Peutz-Jeghers Syndrome


Mucocutaneous melanin pigmentation and intestinal harmatomatous polyposis with increased risk of cancer of the GI tract, breast, uterus, cervix and ovary.

Incidence 1 in 8000 to 1 in 29,000 live births.

A rare, inherited gastrointestinal disorder characterized by the development of polyps on the mucous lining of the intestine and dark discolorations on the skin and mucous membranes. 


Symptoms include nausea, vomiting, and abdominal pain that occurs because of a form of intestinal obstruction (intussusception). 


Additional symptoms include bleeding from the rectum and dark skin discolorations around the lips, inside the cheeks, and on the arms. 


Severe rectal bleeding can cause anemia and episodes of recurring, severe abdominal pain.


Autosomal dominant.

Approximately half of all cases are due to germline mutation in STK11 gene.

Affects men and women equally.

Pigmented mucocutaneous lesions present in almost all patients by age 2 years.

Lesions most commonly on the lips and perioral region (94%), hands (74%), buccal mucosa (66%), and in the feet (62%).

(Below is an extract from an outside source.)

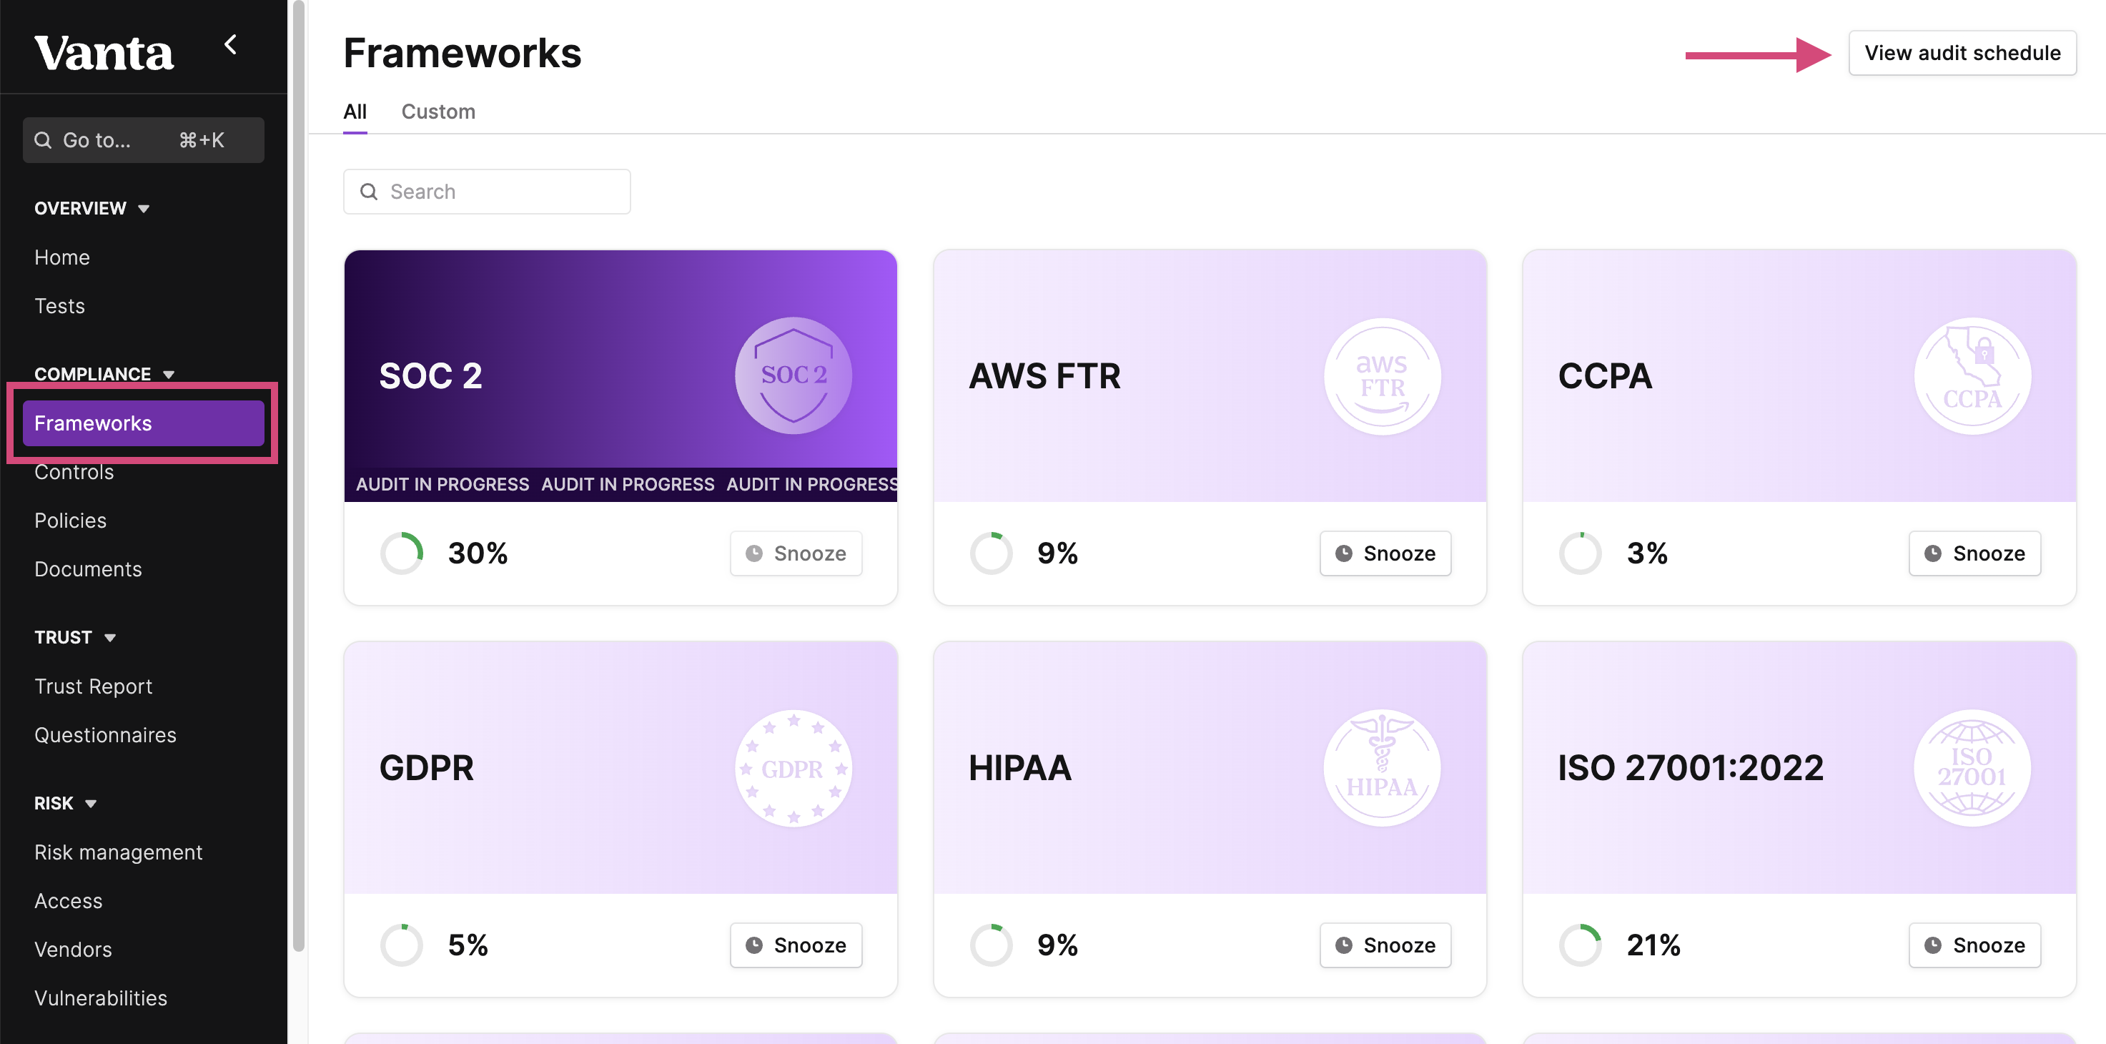Click the CCPA California badge icon
2106x1044 pixels.
coord(1972,375)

Lesions appear early, grow in size and number until puberty and then regress to some degree.

Hallmark of diagnosis is the presence of hamartomas of the gastrointestinal tract with 88% of the patients having hamartomatous polyps.

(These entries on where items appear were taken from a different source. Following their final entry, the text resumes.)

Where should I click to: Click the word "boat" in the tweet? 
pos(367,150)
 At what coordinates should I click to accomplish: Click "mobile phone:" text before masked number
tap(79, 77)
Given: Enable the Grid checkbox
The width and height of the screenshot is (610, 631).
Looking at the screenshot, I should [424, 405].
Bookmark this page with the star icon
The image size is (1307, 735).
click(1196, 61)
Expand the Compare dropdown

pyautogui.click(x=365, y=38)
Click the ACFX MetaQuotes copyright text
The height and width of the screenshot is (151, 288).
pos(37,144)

Extensive polyposis is especially common in the upper jejunum.

Hamartomatous polyps range from 0.1-5 cm and occur most commonly in the small intestine, colon, stomach, and rectum.

Hamartomatous polyps range from 0.1-5 cm and occur most commonly in the small intestine, colon, stomach, and rectum.

Rarely polyps may be seen in the renal pelvis, urinary bladder, lungs and nares.

Hamartomatous polyps typical appear between 10-30 years of age and may be responsible for obstructive symptoms (43%), abdominal pain (23%), hematochezia (14%), or anal extrusion of a polyp (7%).

47% of patients with hamartomatous polyps develop intussusception, most commonly in the small intestine.

Hamartomatous polyps ay lead to bowel obstruction, infarction and auto amputation of the polyp.

Cancer risk high for intestinal and extra intestinal lesions.

Lifetime risk of cancer at least 85%, with increase in incidence starting around age 30 years.

Gastrointestinal and breast cancer are the most common lesions.

Malignancies of the ovary, cervix, pancreas, lung uterus and testes increased.

Germ-line mutations in STK11, located on chromosome 19p13.3 identified in 70% of families.

The mutations of STK11/LKB1 gene increases the risk of pancreatic duct adenocarcinoma by as much as 132 fold.

STK11 a suspected tumor suppressor gene.